Nadella's promotion to CEO removes a big question mark about the company's leadership. The executive, who joined Microsoft from Sun Microsystems in 1992, is seen as a safe pair of hands with extensive knowledge of the tech giant and its operations.
Other names that were touted to replace Ballmer include former Apple (AAPL) iOS chief Scott Forstall, former Nokia (NOK) CEO Stephen Elop and current Microsoft executive and former head of Skype, Tony Bates.
Prior to becoming CEO, Nadella was executive vice president of Microsoft's Cloud and Enterprise Group and was president of the tech giant's Server and Tools business. He has also served as senior vice president of R&D for the company's Online Services Division and vice president of the Microsoft Business Division.
In his first email to employees as Microsoft CEO, Nadella paraphrased Irish writer Oscar Wilde: "We need to believe in the impossible and remove the improbable," he wrote.
Microsoft also announced on Tuesday that Bill Gates will step down as chairman of the company's board, to be replaced by John Thompson, lead independent director of the board. Gates, however, will remain on the board as a technology advisor.
Shares of Microsoft, which have gained more than 33% over the last 12 months, crept up 0.07% to $36.51 during morning trading.

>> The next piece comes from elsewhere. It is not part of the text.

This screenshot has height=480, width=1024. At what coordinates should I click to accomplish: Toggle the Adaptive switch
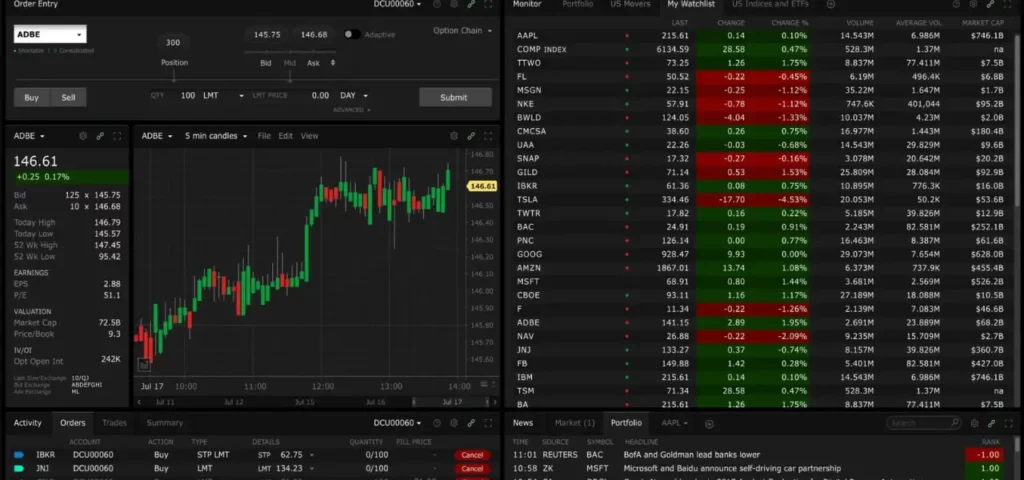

Here's what Wall Street analysts are saying about his appointment:
RBC analyst Matthew Hedberg (Neutral):
"Mr. Nadella is a safe choice, he has served in a variety of roles since joining the company in 1992, most recently as the Executive Vice President of the Cloud and Enterprise group which could mean a bigger emphasis on cloud and enterprise than Microsoft has had in the past. The bigger positive for investor sentiment will likely be from Mr.Gates moving to his new role as Technical Advisor from Chairman, allowing for him to devote more time to supporting Mr. Nadella in product and technology decisions, and enabling Mr.Thompson, previously lead independent director of the board, to take over as Chairman of the Board. Mr. Thompson's previous experience was as the CEO of SYMC and brings experience in both enterprise and consumer sales. We are not anticipating any significant changes in strategy or a diversion from the strategy Microsoft has put into motion - Microsoft One. As such, we would not anticipate any divestitures such as Bing, Xbox, etc."
Evercore analyst Kirk Materne (Overweight - $45):
"[We] see Nadella as best choice. In our view, the fact that Microsoft will again have a technologist as CEO is a plus and combined with Amy Hood, CFO, Microsoft now has one of the youngest executive teams among the mega-cap tech stocks. While this may not matter in the long-run, when it comes to changing the investor psychology around a stock that went sideways for almost 10 years, we think the fact that Microsoft will now have a younger executive team whose fortunes are more closely tied to the stock is important in terms of getting investors to take a fresh look at the story. We believe that Mrs. Hood is already doing a good job in terms of managing costs, providing more explicit guidance, (which reduces some of the downside 'tail risk'), and providing metrics that make Microsoft less opaque."
FBR Capital Markets analyst Daniel Ives (Market Perform):
"The main issue around Microsoft is its need for innovation and a set of fresh new strategies to drive the next leg of growth, in our view, as we continue to believe that the company faces tablet cannibalization, slower-than-expected Windows 8 adoption, and headwinds in its Windows/Office franchises given challenges in the PC market. With that said, we believe Mr. Nadella's prior roles in the Online Services Division, Business Division, Server and Tools, and most recently leading the Cloud and Enterprise segment, position him as a strong technical leader with a broad set of knowledge around Microsoft's massive product portfolio. Overall, we believe investors will breathe a sigh of relief that this high-profile CEO search has finally come to an end, with the focus now shifting to Mr. Nadella's strategic vision."